Esse é um medo ligado ao receio de uma recaída ou da progressão do câncer, causando, geralmente, estados de ansiedade, depressão e isolamento. Esse sentimento pode afetar significativamente a qualidade de vida do paciente.

Medo Relacionado Ao Câncer

A manifestação do medo relacionado ao câncer pode ocorrer em diferentes níveis de intensidade. São elas: 

  • Leve Inclui pensamentos ocasionais sobre o câncer, com picos de ansiedade que são resolvidos após alguns dias. Ter uma consulta médica e/ou exame de acompanhamento são exemplos de possíveis gatilhos para esse quadro.
  • Moderado a grave – Acontece quando há pensamentos mais frequentes sobre o câncer sem gatilhos externos, além de uma sensação de não conseguir controlar esses pensamentos. Pode estar relacionada a uma forte sensação de angústia.

Falando sobre sentimentos

De acordo com Luciana, “a terapia, seja ela individual ou em grupo, é um dos locais para expressar esses sentimentos. Na terapia, os pacientes podem encontrar um espaço seguro, com profissionais especializados que irão acolhê-los. Além da terapia, existem outras frentes de cuidados terapêuticos, como as diversas práticas integrativas, que oferecem este suporte.” 

Falando Sobre Sentimentos

Apesar de não substituir a terapia, buscar apoio na rede de relacionamentos, como amigos, familiares e instituições, também pode ser um recurso.

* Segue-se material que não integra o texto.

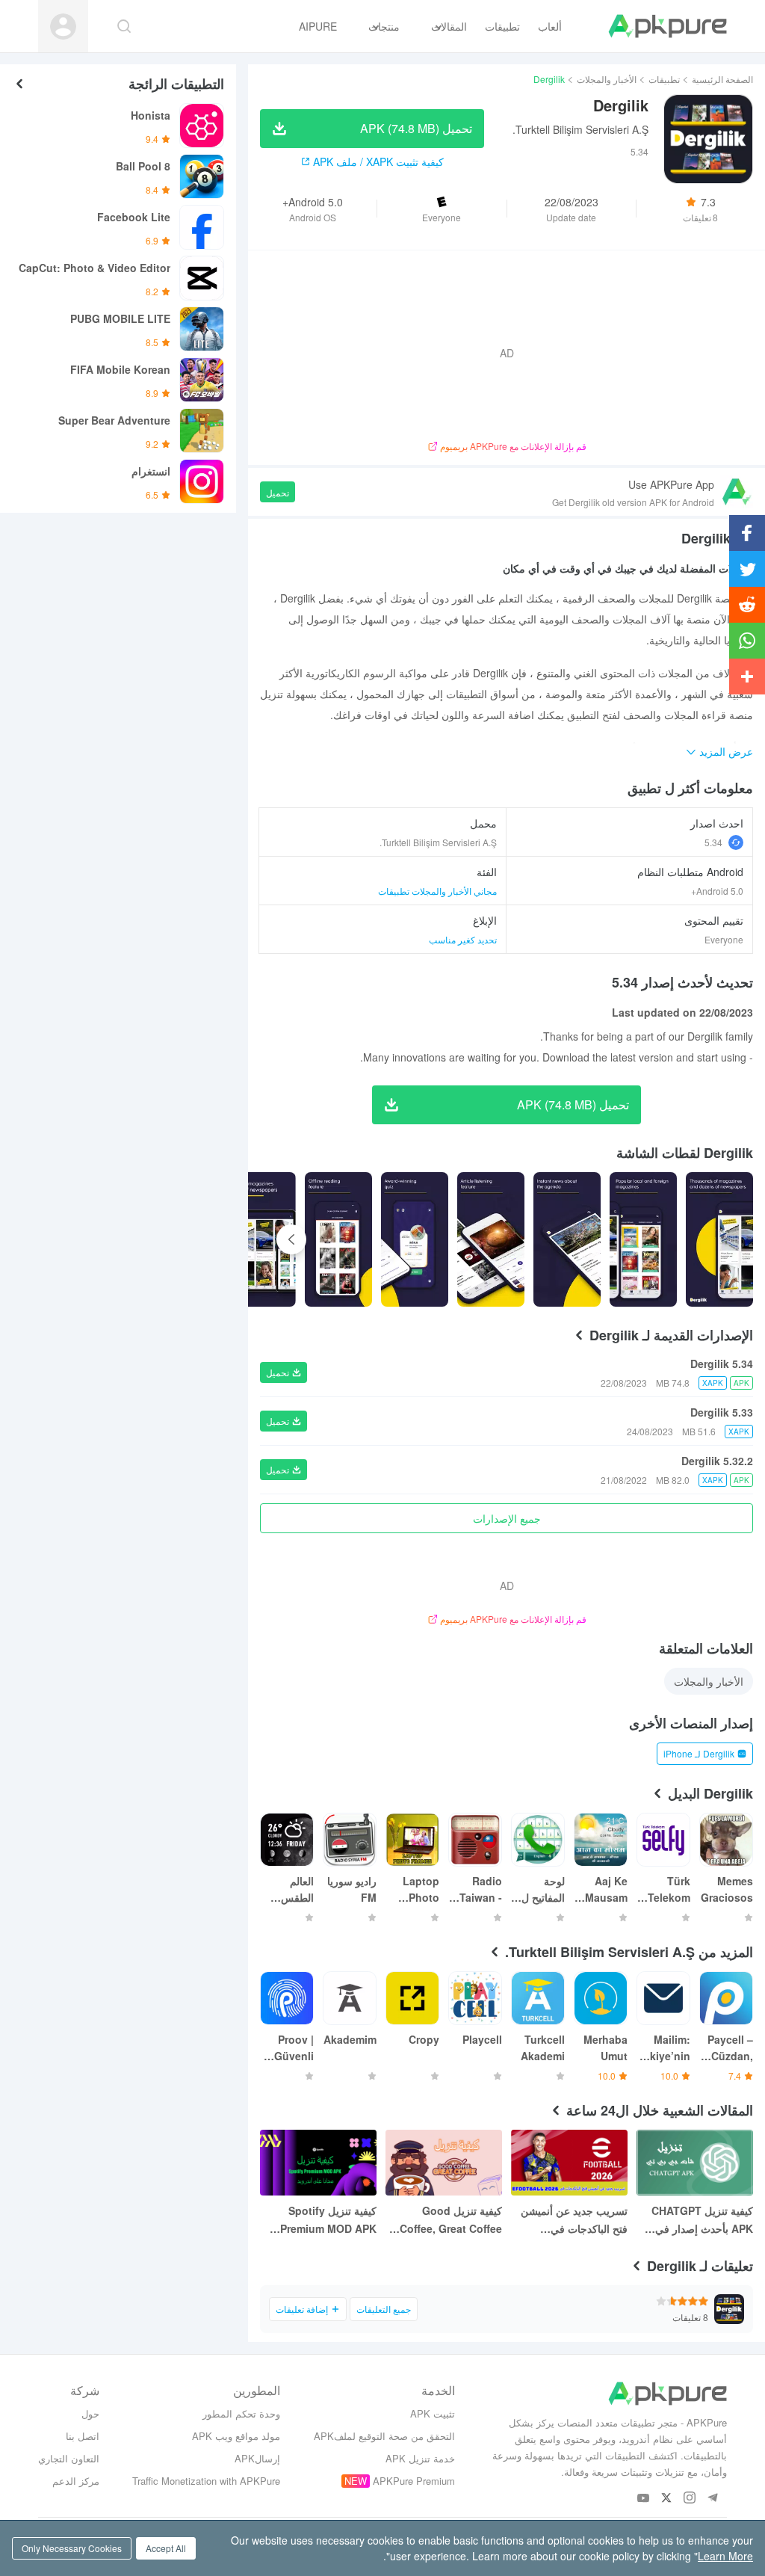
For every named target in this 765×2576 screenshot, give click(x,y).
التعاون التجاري (68, 2458)
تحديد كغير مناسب (463, 939)
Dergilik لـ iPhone (698, 1753)
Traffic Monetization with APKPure (206, 2481)
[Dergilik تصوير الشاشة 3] (490, 1239)
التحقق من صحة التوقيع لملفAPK (384, 2436)
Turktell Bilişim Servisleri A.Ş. (580, 129)
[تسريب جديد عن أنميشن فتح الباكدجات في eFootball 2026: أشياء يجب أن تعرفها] (569, 2163)
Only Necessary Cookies (72, 2548)
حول (90, 2413)
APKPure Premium (414, 2481)
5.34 (713, 842)
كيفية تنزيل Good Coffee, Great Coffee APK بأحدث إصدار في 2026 (451, 2220)
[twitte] (666, 2498)
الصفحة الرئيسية (722, 79)
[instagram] (690, 2498)
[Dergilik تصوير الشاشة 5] (338, 1239)
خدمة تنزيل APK (420, 2458)
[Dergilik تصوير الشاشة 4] (414, 1239)
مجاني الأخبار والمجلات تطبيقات (437, 890)
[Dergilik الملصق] (719, 1239)
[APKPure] (667, 26)
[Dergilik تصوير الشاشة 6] (253, 1239)
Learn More (725, 2555)
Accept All (166, 2548)
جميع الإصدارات (507, 1518)
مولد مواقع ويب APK (236, 2436)
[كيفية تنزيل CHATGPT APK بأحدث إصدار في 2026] (695, 2163)
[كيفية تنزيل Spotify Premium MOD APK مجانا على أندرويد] (318, 2163)
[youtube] (643, 2498)
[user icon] (63, 26)
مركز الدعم (75, 2481)
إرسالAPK (257, 2458)
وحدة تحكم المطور (241, 2413)
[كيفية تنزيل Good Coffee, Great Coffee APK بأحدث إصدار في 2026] (443, 2163)
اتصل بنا (82, 2436)
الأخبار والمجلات (607, 79)
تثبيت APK (432, 2413)
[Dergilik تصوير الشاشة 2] (567, 1239)
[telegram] (713, 2498)
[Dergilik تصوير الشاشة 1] (643, 1239)
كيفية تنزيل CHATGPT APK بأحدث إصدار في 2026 (702, 2220)
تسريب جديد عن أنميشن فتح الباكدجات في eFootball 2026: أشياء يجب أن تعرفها (574, 2220)
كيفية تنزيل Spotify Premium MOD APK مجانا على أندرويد (328, 2220)
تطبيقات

“A Abrale está à disposição e oferece diversos serviços de Apoio Psicológico para pacientes, familiares e cuidadores. Basta entrar em contato com o Apoio ao Paciente pelos telefones (11)3149-5190 ou 0800-773-9973 ou e-mail [email protected]. Além disso, pode buscar uma unidade básica de saúde de sua região e profissionais do local onde realiza tratamento em clínicas escolas (as universidades). O importante é que busque este apoio”, pontua Luciana Telles Ferri.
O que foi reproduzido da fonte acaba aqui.